(The input begins)
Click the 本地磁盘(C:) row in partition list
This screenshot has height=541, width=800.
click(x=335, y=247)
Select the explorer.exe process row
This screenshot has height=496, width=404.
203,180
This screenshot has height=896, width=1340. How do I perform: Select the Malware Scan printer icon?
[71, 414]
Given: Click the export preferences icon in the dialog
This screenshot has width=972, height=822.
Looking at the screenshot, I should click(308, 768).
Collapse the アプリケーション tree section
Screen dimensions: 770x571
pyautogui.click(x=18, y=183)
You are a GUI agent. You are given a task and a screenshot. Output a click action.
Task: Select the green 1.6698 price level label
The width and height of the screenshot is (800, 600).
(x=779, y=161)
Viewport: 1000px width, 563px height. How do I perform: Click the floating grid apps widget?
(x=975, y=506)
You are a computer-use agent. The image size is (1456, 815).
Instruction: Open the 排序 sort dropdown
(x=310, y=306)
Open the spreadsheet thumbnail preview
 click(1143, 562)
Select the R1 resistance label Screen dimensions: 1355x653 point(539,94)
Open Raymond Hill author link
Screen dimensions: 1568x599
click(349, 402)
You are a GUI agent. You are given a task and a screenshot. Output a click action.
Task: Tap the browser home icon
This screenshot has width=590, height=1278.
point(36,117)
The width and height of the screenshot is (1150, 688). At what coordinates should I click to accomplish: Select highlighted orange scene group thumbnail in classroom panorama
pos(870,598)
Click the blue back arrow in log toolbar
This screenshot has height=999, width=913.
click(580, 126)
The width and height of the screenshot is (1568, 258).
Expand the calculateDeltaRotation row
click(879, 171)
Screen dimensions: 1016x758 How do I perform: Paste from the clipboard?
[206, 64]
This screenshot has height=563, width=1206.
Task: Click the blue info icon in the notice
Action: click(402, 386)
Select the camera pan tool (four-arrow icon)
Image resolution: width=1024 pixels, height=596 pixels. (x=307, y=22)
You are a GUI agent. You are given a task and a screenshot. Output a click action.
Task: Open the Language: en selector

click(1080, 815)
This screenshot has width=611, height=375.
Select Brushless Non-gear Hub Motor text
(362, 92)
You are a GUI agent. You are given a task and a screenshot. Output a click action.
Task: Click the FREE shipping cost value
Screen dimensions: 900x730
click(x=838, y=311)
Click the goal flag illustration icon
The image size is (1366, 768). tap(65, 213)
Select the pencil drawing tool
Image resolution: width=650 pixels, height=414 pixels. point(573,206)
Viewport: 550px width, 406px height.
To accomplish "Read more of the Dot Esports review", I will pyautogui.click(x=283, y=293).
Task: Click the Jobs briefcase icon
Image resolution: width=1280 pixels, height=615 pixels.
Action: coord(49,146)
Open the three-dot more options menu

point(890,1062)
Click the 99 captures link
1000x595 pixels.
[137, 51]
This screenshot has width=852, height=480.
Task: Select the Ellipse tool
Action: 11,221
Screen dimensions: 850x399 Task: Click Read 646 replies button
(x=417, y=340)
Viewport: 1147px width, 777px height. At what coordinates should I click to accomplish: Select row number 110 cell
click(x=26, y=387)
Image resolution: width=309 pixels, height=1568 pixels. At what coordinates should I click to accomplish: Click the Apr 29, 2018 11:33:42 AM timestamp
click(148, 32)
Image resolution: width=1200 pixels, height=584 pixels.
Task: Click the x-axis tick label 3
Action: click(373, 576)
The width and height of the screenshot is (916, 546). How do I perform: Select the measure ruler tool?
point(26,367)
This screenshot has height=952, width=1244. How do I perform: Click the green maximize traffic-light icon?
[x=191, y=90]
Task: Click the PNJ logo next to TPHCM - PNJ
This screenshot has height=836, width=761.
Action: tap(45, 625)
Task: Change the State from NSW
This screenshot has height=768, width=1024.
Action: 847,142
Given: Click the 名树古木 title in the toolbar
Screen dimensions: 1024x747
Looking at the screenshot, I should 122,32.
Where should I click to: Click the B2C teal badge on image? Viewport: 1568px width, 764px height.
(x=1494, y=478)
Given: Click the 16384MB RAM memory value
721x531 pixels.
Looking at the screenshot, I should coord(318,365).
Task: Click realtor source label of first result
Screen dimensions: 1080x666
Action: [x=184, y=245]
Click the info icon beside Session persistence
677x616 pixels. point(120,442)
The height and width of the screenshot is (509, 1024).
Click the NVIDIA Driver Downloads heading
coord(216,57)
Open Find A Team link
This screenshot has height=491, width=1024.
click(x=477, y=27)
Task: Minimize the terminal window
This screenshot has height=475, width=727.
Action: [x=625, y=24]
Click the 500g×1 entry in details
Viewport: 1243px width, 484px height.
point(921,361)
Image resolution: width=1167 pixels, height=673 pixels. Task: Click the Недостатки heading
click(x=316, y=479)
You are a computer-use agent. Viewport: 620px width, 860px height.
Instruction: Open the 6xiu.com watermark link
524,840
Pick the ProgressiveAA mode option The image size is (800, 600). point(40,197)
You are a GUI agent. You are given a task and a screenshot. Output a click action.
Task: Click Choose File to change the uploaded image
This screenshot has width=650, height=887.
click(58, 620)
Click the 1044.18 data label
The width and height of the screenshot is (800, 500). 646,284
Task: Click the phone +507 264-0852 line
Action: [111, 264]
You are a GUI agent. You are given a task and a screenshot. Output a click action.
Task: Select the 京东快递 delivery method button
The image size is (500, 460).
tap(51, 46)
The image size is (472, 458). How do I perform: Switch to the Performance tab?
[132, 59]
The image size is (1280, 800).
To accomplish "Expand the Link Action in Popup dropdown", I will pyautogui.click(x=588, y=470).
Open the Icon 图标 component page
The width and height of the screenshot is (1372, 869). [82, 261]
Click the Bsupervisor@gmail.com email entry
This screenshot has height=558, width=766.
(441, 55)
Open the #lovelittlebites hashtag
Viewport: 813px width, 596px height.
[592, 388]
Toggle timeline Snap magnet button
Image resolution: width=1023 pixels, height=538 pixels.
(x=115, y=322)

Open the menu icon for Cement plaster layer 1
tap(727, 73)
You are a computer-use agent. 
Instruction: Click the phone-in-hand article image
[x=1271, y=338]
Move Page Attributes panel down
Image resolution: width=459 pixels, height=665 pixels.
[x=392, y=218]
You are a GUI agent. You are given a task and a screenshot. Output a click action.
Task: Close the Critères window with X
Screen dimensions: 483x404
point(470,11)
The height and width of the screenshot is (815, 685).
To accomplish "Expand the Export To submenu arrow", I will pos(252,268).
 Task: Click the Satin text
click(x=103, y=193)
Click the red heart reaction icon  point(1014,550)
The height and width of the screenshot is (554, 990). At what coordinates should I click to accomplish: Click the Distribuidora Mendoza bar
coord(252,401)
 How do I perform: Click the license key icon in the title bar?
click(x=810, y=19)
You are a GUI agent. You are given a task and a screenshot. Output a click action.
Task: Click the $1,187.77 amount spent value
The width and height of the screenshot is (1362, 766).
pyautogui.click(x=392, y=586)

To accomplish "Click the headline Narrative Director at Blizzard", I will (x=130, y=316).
(The input ends)
* [Work item]:
Every line above with the word "will" belongs in the answer, copied as written.

* [Response box]:
To accomplish "Read more of the Dot Esports review", I will pyautogui.click(x=283, y=293).
To accomplish "Expand the Link Action in Popup dropdown", I will pyautogui.click(x=588, y=470).
To accomplish "Expand the Export To submenu arrow", I will pos(252,268).
To accomplish "Click the headline Narrative Director at Blizzard", I will (x=130, y=316).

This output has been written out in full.